Qualora siano state stipulate convenzioni, ai sensi dell'art. 1, comma secondo, della legge 21 giugno 1986, n. 304, con i medici civili, generici o specialisti (ove le esigenze della sanità non potevano essere soddisfatte con il personale medico militare o con quello delle unità sanitarie locali, come era accaduto nella specie con l'incarico conferito ad uno psichiatra, quale medico specialista, presso un Ospedale militare, per carenza di ufficiali medici), il prolungamento, rispetto alla prevista sua durata massima di tre mesi, di un incarico provvisorio attribuito a norma dell'art. 11, commi ottavo e nono, dell'accordo collettivo nazionale per i medici specialisti ambulatoriali del Servizio sanitario nazionale, reso esecutivo con d.P.R. n. 316 del 1990 (in attesa della copertura del posto con incarico a tempo indeterminato, con le procedure previste dall'art. 9 e dall'art. 11 dello stesso d.P.R.) non determina la trasformazione del rapporto del medico convenzionato da rapporto a termine a rapporto a tempo indeterminato, né si configura un diritto alla continuazione, in ogni caso, del rapporto lavorativo dopo il recesso dell'amministrazione, in attuazione del dettato dell'art. 9, n. 7, del suddetto d.P.R. 28 settembre 1990, n. 316.

Sul provvedimento

Citazione :
Cass. civ., SS.UU., sentenza 31/01/2006, n. 2044
Giurisdizione : Corte di Cassazione
Numero : 2044
Data del deposito : 31 gennaio 2006
Fonte ufficiale :

Testo completo

Composta dagli Ill.mi Sigg.ri Magistrati:
Dott. CARBONE EN - Presidente aggiunto -
Dott. CORONA Rafaele - Presidente di sezione -
Dott.

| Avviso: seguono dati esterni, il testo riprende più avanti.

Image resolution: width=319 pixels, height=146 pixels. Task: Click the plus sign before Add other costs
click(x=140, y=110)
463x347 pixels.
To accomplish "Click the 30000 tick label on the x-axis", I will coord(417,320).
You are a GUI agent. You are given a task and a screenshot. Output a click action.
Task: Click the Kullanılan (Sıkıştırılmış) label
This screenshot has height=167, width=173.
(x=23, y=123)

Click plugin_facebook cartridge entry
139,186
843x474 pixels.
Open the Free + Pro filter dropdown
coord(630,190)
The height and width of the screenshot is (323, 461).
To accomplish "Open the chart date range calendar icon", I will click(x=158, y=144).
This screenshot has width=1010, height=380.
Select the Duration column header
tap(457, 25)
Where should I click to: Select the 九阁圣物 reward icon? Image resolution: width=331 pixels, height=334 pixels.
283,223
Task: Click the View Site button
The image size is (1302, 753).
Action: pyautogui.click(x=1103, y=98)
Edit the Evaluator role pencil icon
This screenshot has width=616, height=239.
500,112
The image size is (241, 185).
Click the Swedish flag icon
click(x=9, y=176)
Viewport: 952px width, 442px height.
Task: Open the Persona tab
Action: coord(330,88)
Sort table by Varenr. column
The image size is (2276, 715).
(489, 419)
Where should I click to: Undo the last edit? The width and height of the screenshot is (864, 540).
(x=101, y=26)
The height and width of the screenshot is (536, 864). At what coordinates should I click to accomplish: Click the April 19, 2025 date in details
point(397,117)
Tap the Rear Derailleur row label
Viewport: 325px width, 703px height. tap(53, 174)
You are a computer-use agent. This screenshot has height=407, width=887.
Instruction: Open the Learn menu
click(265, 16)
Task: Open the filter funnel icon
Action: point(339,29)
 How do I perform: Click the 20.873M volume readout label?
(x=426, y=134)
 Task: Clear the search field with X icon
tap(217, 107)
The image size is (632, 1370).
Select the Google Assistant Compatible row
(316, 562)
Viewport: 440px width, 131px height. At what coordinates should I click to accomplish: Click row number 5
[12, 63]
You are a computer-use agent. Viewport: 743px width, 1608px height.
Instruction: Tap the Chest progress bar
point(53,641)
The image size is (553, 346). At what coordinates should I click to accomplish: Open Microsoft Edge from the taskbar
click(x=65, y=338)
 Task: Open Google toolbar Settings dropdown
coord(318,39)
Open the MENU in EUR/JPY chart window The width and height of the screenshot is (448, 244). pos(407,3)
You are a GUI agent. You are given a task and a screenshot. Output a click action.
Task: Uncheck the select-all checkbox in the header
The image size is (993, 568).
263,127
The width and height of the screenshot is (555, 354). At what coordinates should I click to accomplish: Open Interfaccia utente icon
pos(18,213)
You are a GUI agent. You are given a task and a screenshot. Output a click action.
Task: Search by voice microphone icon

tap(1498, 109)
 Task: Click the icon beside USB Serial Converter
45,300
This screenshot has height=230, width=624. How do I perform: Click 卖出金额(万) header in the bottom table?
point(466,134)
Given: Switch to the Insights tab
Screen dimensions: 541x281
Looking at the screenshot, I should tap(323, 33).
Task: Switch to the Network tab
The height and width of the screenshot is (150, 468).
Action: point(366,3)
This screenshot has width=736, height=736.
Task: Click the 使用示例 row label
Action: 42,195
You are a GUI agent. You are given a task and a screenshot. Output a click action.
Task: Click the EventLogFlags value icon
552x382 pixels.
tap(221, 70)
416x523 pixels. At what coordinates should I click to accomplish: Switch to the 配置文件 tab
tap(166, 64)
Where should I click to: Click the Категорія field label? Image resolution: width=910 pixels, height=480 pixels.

DUVA Vittorio - Presidente di sezione -
Dott. PROTO EN - Consigliere -
Dott. PREDEN Roberto - Consigliere -
Dott. DI NANNI Luigi Francesco - Consigliere -
Dott. GRAZIADEI Giulio - Consigliere -
Dott. VIDIRI Guido - rel. Consigliere -
Dott. CICALA Mario - Consigliere -
ha pronunciato la seguente:

SENTENZA
sul ricorso proposto da:
MINISTERO DELLA DIFESA, in persona del Ministro pro tempore, domiciliato in ROMA, VIA DEI PORTOGHESI 12, presso l'AVVOCATURA GENERALE DELLO STATO, che lo rappresenta e difende ope legis;

- ricorrente -

contro
PR ZO;

- intimato -

e sul 2^ ricorso n. 09562/02 proposto da:
PR ZO, elettivamente domiciliato in ROMA, VIA C. MIRABELLO 7, presso lo studio dell'avvocato MARINA PETROLO, rappresentato e difeso dall'avvocato PASTORE CARBONE NICOLA, giusta delega a margine del controricorso e ricorso incidentale;

- controricorrente e ricorrente incidentale -
contro
MINISTERO DELLA DIFESA, in persona del Ministro pro tempore, domiciliato in ROMA, VIA DEI PORTOGHESI 12, presso l'AVVOCATURA GENERALE DELLO STATO, che lo rappresenta e difende ope legis;

- controricorrente al ricorso incidentale -
avverso la sentenza n. 4526/01 del Tribunale di NAPOLI, depositata il 08/11/01;

udita la relazione della causa svolta nella pubblica udienza del 12/01/06 dal Consigliere Dott. Guido VIDIRI;

uditi gli avvocati Daniela GIACOBBE dell'Avvocatura Generale dello Stato, Nicola PASTORE CARBONE;

udito il P.M. in persona dell'Avvocato Generale Dott. IANNELLI Domenico che ha concluso per l'accoglimento dei primi due motivi del ricorso principale, rinvio per il resto ad una Sezione semplice. SVOLGIMENTO DEL PROCESSO
Con ricorso depositato in data 30 luglio 1996, NO EN esponeva che in qualità di psichiatra era stato incaricato, per carenza di ufficiali medici, dall'Ospedale militare di Caserta di prestare attività di medico specialista a partire dal 24 gennaio 1995 in regime di convenzione, ai sensi della L. 21 giugno 1986, n. 304 e del D.P.R. 28 settembre 1990, n. 316. Il periodo lavorativo era
stato prorogato con convenzione datata 1 agosto 1995, che era stata rescissa con comunicazione del 30 novembre 1995, e contestualmente era stato informato che dal 1 gennaio 1996 non avrebbe potuto più effettuare alcuna prestazione per conto dell'Ospedale militare. Questo provvedimento doveva, però, ritenersi illegittimo ed inefficace in quanto preso in violazione degli accordi nazionali collettivi che disciplinavano i rapporti a convenzione tra medici e servizio sanitario nazionale. Nella specie, doveva ritenersi instaurato un rapporto a tempo indeterminato in quanto il proprio rapporto era durato oltre il termine massimo di tre mesi, previsto dal D.P.R. n. 291 del 1987, art. 12, comma 14, e poi dal D.P.R. n. 316 del 1990, art. 9, n.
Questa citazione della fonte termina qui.